Elliott Abrams a quitté en janvier ses fonctions de numéro deux du National Security Council (NSC). Architecte de la politique de George Bush sur le Proche et le Moyen-Orient, il a été longtemps le dernier néoconservateur de son administration. Il est aujourd'hui au Council on Foreign Relations.
Barack Obama a fait du processus de paix l'une de ses priorités. Quelles sont les conséquences de l'entrée des travaillistes dans le prochain gouvernement israélien ?
Il va être un peu plus difficile de faire pression sur Israël. C'est plus facile de faire pression sur un gouvernement de droite que sur un gouvernement de coalition. Si George Mitchell [émissaire américain] fait pression pour un gel des colonies, cela créera des tensions. Tout dépend évidemment de ce qu'il entend par gel des colonies. Si c'est "pas une brique de plus", Nétanyahou ne va pas l'accepter.
Qu'est-ce que cela pourrait être d'autre ?
Pas d'extension au-delà de la"barrière de sécurité" [hors des principales colonies], par exemple. Ou une "pause", de sorte que cela devienne moins insultant pour les Palestiniens.
Comment jugez-vous la politique de M. Obama jusqu'à présent ?
D'après les conversations que j'ai eues avec des responsables de la nouvelle administration, je crois comprendre qu'ils sont très réalistes. Personne ne pense qu'on va négocier sur le statut final la semaine prochaine. Ils comprennent que les conditions ne sont pas remplies. Et ils essaient de se concentrer sur ce qui peut être fait en Cisjordanie pour améliorer les conditions de vie et les institutions. Ils disent qu'ils restent attachés à la solution des deux Etats, mais ils reconnaissent que c'est un processus très long.
Beaucoup pensent que M. Obama essaie de rééquilibrer la politique américaine dans un sens moins pro-israélien…

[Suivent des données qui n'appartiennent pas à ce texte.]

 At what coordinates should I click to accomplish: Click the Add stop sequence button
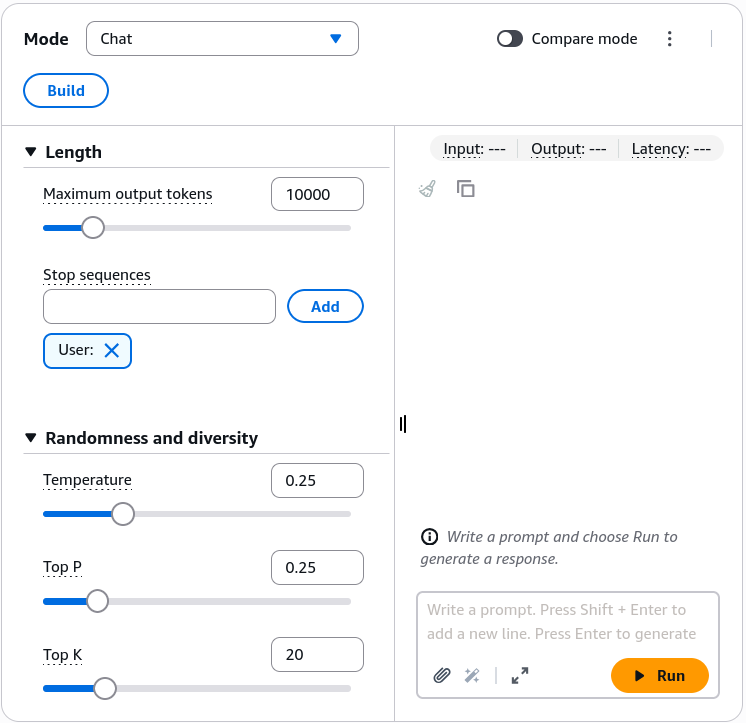(325, 306)
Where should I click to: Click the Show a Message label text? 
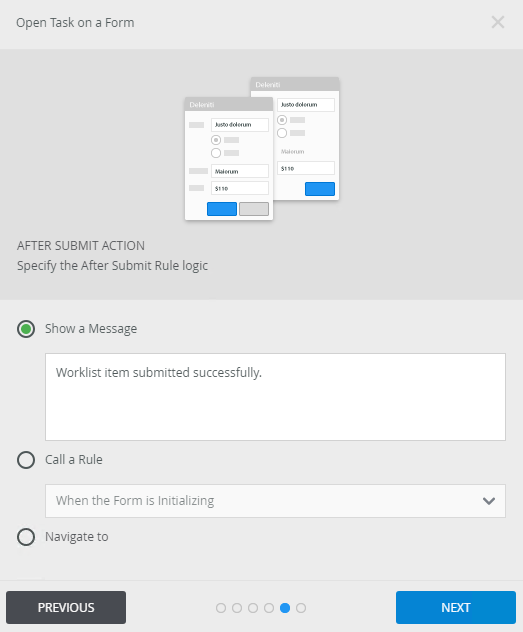click(x=91, y=329)
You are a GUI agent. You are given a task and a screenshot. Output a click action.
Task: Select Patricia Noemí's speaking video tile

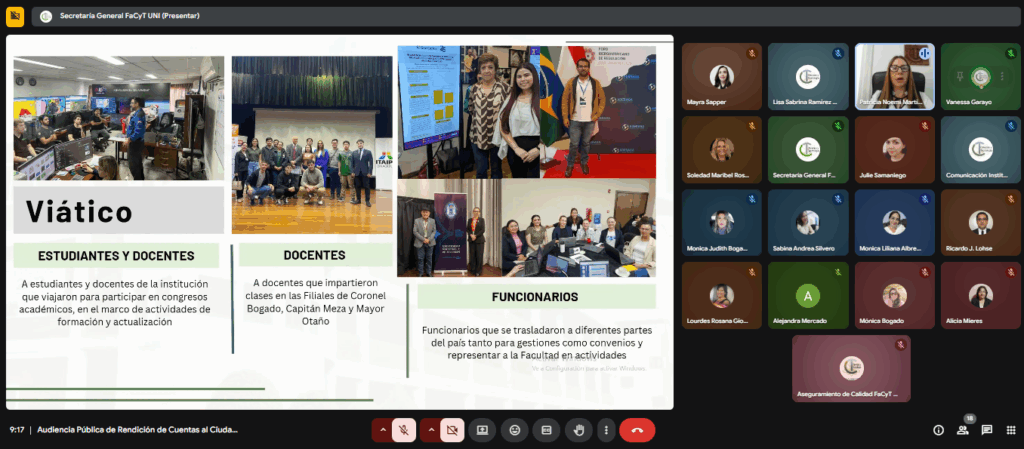click(x=894, y=76)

Peut-être. Mais je ne suis pas convaincu. Obama réaffirme ses engagements, montre sa bonne foi en appelant [le président de l'Autorité palestinienne] Mahmoud Abbas en premier, mais c'est justement parce qu'il sait qu'il ne va pas être possible d'aller vite. Je crois que les conditions ne sont tout simplement pas réunies actuellement pour un accord sur le statut final. Nous savons tous à quoi un accord ressemblera. Les grandes lignes sont claires depuis Camp David [en juillet 2000]. Mais il n'y a eu aucun progrès.
Vous regrettez des décisions de l'administration Bush ?
Oui, les élections [palestiniennes de 2006]. Je regrette d'avoir permis au Hamas d'y participer. De notre point de vue, c'était impossible de ne pas avoir une élection. Comme en Afghanistan, comme en Irak, il n'y a qu'un moyen légitime de choisir son gouvernement. Rétrospectivement, c'était une erreur.
M. Obama a-t-il choisi la bonne direction sur l'Iran ?
C'est sûrement une bonne idée d'essayer de faire marcher la voie diplomatique. Mais la question, c'est celle d'un engagement direct avec l'Iran. De toute évidence, nous n'y avons pas cru. Il y avait déjà beaucoup de dialogues directs. Javier Solana [le responsable de la politique extérieure européenne] a rencontré les Iraniens dix, vingt fois. L'expérience a été extrêmement frustrante.
Avec les Iraniens, un accord n'est pas un accord, une proposition n'en est pas une. Mais la négociation aura au moins une conséquence : si les Etats-Unis s'engagent et que l'on s'aperçoit que les Iraniens n'étaient pas sérieux et qu'ils cherchaient juste à gagner du temps, alors les fondations auront été jetées pour une politique plus dure, incluant l'option militaire. Mais si on s'engage dans le processus, il faut une date-butoir, six mois ou quelque chose comme cela.